On Sunday The New York Times ran a front page story about the increasing number of applications students around the country seem to be submitting. I was one of a handful of counselors interviewed and quoted, something good for my school and not so good for my ego and humility.
Since the article appeared I talked with a friend who was also quoted in the article. He was bemused (I think) because a good thirty-minute conversation with reporter Ariel Kaminer showed up in the article as a five-word quote. That’s the reality when dealing with the press, I suppose. No matter how eloquent you might be and how much depth you might provide, a reporter has an angle and a limited number of words, and chances are you’ll end up on the cutting floor.
I actually originally learned that lesson as a writer myself. This past weekend was the annual football game between Randolph-Macon and Hampden-Sydney colleges in Virginia, the oldest small-college football rivalry in the South.
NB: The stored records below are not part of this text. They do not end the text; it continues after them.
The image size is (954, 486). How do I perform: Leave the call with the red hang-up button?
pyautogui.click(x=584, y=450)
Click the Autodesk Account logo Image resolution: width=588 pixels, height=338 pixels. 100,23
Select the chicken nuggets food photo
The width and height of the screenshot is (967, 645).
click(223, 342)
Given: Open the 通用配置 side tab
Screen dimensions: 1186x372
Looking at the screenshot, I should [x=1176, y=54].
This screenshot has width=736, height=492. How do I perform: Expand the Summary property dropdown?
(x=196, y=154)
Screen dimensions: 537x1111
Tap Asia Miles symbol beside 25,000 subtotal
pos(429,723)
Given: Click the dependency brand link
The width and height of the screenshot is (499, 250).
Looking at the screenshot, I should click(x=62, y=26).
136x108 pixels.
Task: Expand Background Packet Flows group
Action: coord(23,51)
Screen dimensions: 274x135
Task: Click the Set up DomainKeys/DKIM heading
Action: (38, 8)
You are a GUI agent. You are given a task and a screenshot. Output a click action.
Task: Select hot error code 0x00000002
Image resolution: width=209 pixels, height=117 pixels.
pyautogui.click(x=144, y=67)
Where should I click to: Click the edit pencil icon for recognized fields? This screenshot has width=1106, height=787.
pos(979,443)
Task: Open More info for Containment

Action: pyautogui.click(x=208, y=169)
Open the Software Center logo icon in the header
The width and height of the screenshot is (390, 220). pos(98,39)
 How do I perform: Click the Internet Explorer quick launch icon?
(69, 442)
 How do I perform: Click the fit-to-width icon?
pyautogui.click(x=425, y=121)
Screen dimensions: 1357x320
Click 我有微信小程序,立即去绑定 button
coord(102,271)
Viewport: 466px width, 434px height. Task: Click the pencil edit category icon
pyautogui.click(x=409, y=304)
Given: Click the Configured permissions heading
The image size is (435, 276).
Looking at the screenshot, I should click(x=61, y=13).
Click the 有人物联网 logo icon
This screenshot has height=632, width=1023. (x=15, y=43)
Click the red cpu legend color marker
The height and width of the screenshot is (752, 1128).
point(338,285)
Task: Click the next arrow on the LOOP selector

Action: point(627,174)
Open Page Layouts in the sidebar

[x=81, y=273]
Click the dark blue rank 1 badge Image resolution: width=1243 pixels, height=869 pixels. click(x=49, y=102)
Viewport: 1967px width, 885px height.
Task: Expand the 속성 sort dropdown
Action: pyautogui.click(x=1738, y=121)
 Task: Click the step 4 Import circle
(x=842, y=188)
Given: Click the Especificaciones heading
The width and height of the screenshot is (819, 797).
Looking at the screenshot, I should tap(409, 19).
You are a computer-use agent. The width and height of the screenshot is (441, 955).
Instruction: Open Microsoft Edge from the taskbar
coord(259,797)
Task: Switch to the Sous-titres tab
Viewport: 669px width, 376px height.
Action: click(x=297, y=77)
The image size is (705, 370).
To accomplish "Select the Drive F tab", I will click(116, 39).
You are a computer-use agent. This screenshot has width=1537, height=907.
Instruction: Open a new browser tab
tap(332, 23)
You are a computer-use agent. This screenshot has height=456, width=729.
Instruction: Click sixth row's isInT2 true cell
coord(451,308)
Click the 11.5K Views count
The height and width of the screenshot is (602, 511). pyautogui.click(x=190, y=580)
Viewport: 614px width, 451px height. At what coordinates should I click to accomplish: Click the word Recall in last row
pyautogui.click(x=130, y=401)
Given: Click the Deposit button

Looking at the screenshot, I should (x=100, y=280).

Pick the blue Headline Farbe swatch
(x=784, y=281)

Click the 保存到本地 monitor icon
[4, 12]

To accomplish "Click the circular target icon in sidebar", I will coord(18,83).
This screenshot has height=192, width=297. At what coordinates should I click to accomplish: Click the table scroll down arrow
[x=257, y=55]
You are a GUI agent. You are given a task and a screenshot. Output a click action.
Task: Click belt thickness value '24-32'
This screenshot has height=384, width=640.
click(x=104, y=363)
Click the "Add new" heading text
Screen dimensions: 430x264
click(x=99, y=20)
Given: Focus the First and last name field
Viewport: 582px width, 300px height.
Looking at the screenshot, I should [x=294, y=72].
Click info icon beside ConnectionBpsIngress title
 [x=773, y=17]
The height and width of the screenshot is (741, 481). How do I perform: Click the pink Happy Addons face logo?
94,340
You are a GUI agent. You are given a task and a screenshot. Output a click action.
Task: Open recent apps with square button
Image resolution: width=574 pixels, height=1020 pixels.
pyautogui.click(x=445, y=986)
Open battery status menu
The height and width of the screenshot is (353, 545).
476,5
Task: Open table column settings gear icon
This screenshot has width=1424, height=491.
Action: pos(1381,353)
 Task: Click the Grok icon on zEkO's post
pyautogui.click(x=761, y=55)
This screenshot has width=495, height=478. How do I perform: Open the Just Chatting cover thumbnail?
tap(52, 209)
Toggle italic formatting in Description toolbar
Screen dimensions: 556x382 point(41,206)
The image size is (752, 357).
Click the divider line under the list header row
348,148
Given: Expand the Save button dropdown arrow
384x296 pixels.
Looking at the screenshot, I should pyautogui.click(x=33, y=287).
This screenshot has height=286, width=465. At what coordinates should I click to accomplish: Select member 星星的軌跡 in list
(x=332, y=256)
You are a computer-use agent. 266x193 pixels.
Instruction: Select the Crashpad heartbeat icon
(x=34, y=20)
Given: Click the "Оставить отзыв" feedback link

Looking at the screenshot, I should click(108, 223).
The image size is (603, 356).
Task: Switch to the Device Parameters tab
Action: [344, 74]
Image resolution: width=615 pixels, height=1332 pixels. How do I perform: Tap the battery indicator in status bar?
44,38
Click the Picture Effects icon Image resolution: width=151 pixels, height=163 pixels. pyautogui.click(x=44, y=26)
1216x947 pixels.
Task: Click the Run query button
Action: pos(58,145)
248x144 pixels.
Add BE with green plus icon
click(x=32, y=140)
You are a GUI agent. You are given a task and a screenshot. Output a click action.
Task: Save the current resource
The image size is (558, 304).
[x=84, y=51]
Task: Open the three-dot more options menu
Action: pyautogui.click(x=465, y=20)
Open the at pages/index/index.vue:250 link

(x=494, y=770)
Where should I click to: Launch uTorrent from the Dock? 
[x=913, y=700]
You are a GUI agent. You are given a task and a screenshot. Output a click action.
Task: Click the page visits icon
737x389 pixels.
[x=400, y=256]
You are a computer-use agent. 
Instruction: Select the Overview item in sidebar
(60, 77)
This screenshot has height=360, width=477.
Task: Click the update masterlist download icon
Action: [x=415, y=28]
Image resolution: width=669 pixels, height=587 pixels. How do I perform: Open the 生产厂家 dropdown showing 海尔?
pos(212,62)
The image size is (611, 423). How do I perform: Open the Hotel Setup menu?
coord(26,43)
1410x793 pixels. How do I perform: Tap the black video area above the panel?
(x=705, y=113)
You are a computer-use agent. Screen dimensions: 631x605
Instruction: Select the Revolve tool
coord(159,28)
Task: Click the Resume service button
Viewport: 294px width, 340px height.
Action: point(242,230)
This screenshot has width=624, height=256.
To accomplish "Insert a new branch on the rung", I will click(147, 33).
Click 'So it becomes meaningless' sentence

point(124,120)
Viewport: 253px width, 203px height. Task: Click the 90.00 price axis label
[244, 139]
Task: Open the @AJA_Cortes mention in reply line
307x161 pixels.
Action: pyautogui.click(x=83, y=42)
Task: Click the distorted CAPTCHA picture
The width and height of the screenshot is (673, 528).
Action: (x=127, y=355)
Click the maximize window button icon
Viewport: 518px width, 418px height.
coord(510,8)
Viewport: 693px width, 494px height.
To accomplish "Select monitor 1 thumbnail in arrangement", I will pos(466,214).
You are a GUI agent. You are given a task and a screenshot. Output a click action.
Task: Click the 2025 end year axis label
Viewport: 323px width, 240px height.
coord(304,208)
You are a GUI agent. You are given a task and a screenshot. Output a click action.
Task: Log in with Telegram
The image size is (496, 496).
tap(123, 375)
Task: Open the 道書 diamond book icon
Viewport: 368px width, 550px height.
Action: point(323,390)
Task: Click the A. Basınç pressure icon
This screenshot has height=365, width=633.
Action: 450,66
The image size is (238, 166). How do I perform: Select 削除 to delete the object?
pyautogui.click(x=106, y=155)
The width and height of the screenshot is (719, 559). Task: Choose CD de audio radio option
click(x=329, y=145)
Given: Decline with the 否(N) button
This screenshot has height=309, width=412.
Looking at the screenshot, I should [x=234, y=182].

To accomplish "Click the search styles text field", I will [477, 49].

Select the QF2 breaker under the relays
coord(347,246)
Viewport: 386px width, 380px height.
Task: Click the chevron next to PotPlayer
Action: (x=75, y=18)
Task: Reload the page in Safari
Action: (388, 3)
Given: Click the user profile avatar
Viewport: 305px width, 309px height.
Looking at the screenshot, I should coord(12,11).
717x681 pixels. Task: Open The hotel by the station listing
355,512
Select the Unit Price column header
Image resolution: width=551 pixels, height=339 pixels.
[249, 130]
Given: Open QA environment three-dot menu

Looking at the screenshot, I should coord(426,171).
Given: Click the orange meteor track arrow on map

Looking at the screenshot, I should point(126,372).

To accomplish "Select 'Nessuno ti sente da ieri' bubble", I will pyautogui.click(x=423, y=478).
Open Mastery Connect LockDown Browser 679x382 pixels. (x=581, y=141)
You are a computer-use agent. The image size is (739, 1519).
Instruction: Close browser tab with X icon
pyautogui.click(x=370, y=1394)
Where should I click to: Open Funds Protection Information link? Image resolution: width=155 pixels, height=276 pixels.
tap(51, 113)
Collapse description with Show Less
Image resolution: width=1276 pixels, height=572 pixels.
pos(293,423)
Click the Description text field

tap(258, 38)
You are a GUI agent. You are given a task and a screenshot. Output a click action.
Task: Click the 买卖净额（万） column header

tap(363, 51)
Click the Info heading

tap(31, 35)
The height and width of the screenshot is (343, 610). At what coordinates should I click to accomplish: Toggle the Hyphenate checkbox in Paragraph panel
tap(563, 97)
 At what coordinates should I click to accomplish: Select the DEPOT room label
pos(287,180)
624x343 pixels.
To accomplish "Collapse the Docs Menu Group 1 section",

It’s a great example of Division 3 athletics at its best, unlike the headlines and scandals produced at athletic powerhouses like UNC-Chapel Hill (which I’ll deal with in my next post), and I have been told (but haven’t confirmed) that Southern Living recently declared the rivalry the South’s greatest, beating out Alabama-Auburn, among others.
I’d like to think I had a little, very little, to do with that. I know both schools well. I graduated from and coached and taught at Randolph-Macon, and Hampden-Sydney Admissions Dean Anita Garland is my oldest and closest college admissions friend. Nearly thirty years ago I wrote an article for Southern Living about the Randolph-Macon vs. Hampden-Sydney rivalry as exemplifying “The Game” which is more important than the rest of the season. It was the first article I ever sold at a time when I thought I might pursue a free-lance writing career, and it was a big deal because Southern Living published one feature article a year in its “All-South Football Section” and that article was usually written by established writers such as Pat Conroy and Willie Morris.
My article nearly never saw the light of day. The magazine accepted the article, sent a photographer, paid me, and my wife told everyone we knew, but on the day the issue hit the newsstands I rushed out, opened the magazine, and—no article. I immediately understood how actors feel when their one scene in a movie is edited out. Are you a published author when you’ve been paid but the article isn’t published?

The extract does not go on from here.